Правила перспективы
Шрифт:
— Конечно читал. Ты меня уже в сотый раз спрашиваешь.
— По-моему, гениальный текст. Хотя я, конечно, не специалист.
Возникшее между ними напряжение сдерживало только мерцание свечи. Падающие снаряды уже не ревели, а только бормотали вдали.

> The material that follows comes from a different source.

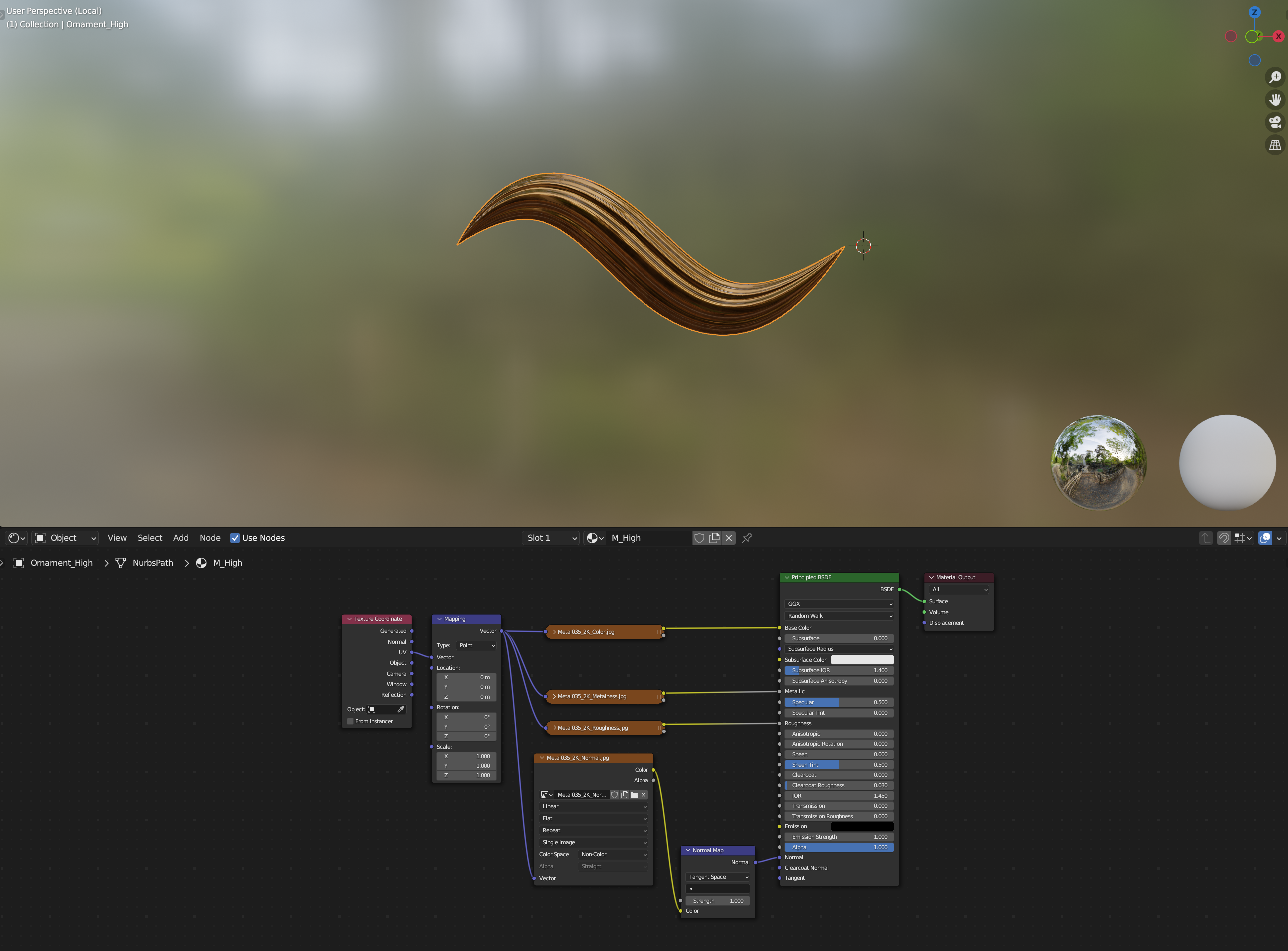Expand the Metal035_2K_Metalness.jpg node
This screenshot has width=1288, height=951.
pyautogui.click(x=554, y=697)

Разумеется, герр Хоффер не хотел говорить про Густава Глатца. Хотя он прекрасно помнил, как однажды, наверное, лет пятнадцать назад, еще когда партия не пришла к власти, талантливый молодой исследователь подметил удивительное сходство между портретом английского злодея Ричарда Саутвелла кисти Гольбейна и лидером национал-социалистов. Густав даже подрисовал усики на репродукции (в "Штегличер анцайгер"), и с тех пор это самодовольное, свиноподобное лицо стало мишенью
— Может быть, — предположил тогда Густав, откинув назад густые кудри, — это своего рода физиогномический тип.
— Как это?
— Прежде чем стать шерифом, Ричард Саутвелл был убийцей. Поспособствовал казни своего друга детства. Графа Суррея, поэта.
— Я-то думал, общеизвестно, что у герра Гитлера лицо цирюльника, — фыркнул герр Хоффер.
— Или официанта.
— Официанта в грязной забегаловке, с немытыми пивными кружками и выщерблинами на двери.
— Нет-нет, — рассмеялся Густав, — официанта в цирюльне, где подают смертельно опасные бритвы.
Блестящий, острый, язвительный ум. Вполне возможно, еврейская наследственность. Глатц. Очень даже возможно. Однако его не увезли, хотя, учитывая его состояние, так было бы лучше, и не важно, еврей он или нет.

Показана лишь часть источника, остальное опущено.